Major Oliveira, Tenente Ramiz e Capitão Melo Franco ― esses não
davam espaço. E Medeiro Vaz pensava era um pensamento: a gente
mamparreasse de com eles não guerrear, não se esperdiçar ―
porque as nossas armas guardavam um destino só, de dever.

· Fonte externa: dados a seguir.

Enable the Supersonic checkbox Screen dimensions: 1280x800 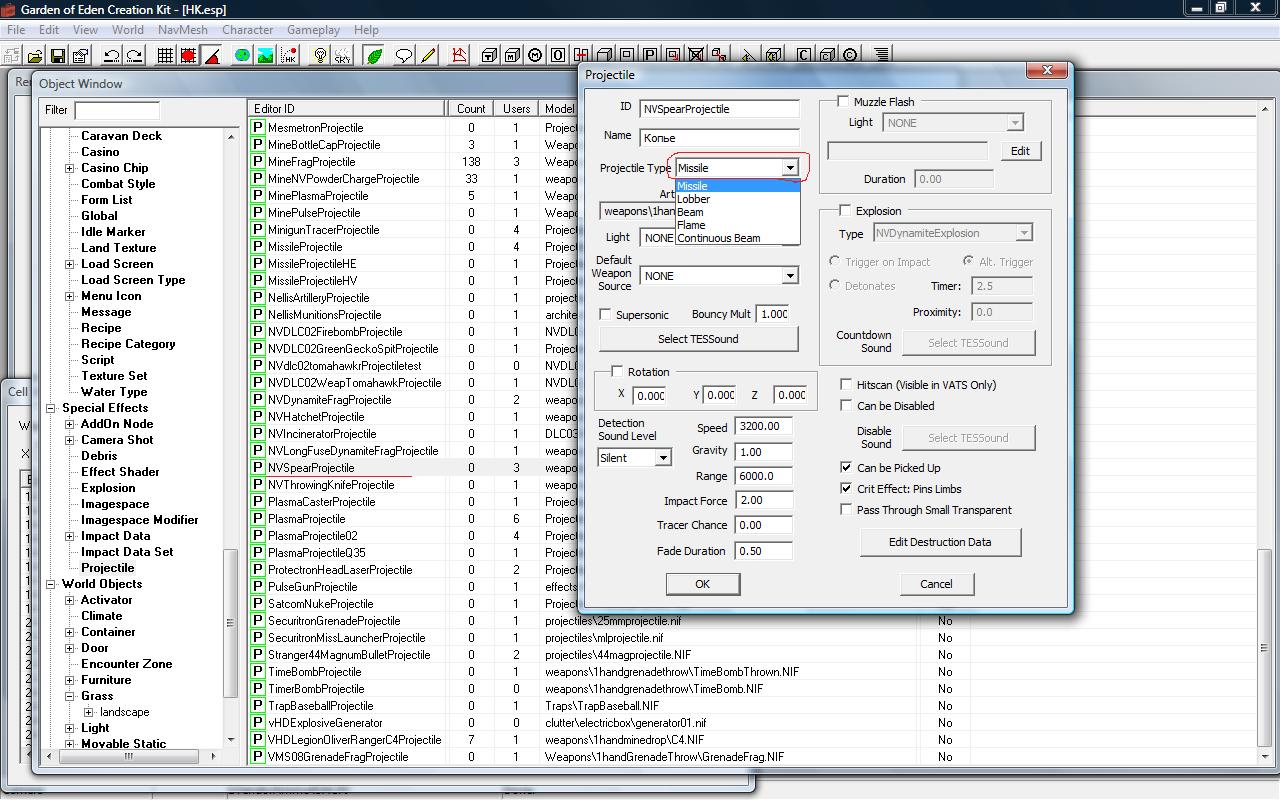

Escapulíamos, esquipávamos. Vereda em vereda, como os buritís
ensinam, a gente varava para após. Se passava o Piratinga, que é
fundo, se passava: ou no Vau da Mata ou no Vau da Boiada; ou então,
pegando mais por baixo, o São Domingos, no Vau do José Pedro. Se
não, subíamos beira desse, até às nascentes, no São
Dominguinhos. A ser o importante, que se tinha de estudar, era
avançar depressa nas boas passagens nas divisas, quando militar
vinha cismado empurrando. E preciso de saber os trechos de se descer
para Goiás: em debruçar para Goiás, o chapadão por lá vai
terminando, despenha. Tem quebra-cangalhas e ladeiras terríveis
vermelhas. Olhe: muito em além, vi lugares de terra queimada e chão
que dá som ― um estranho. Mundo esquisito! Brejo do Jatobazinho:
de medo de nós, um homem se enforcou. Por aí, extremando, se
chegava até no Jalapão ― quem conhece aquilo? ― tabuleiro
chapadoso, proporema. Pois lá um geralista me pediu para ser
padrinho de filho. O menino recebeu nome de Diadorim, também. Ah,
quem oficiou foi o padre dos baianos, saiba o senhor: população de
um arraial baiano, inteira, que marchava de mudada ― homens,
mulheres, as crias, os velhos, o padre com seus petrechos e cruz e a
imagem da igreja ― tendo até bandinha-de-música, como vieram com
todos, parecendo nação de maracatú! Iam para os diamantes, tão
longe, eles mesmo dizendo! ...nos rios... Uns tocavam jumentos de
almocreve, outros carregavam suas coisas ― sacos de mantimentos,
trouxas de roupa, rede de caroá a tiracol. O padre, com
chapéu-de-couro prà-trasado. Só era uma procissão sensata
enchendo estrada, às poeiras, com o plequêio das alpercatas, as
velhas tiravam ladainha, gente cantável. Rezavam, indo da miséria
para a riqueza. E, pelo prazer de tomar parte no conforto de
religião, acompanhamos esses até à Vila da Pedra-de-Amolar. Lá
venta é da banda do poente, no tempo-das-águas; na seca, o vento
vem deste rumo daqui. O cortejo dos baianos dava parecença com uma
festa. No sertão, até enterro simples é festa.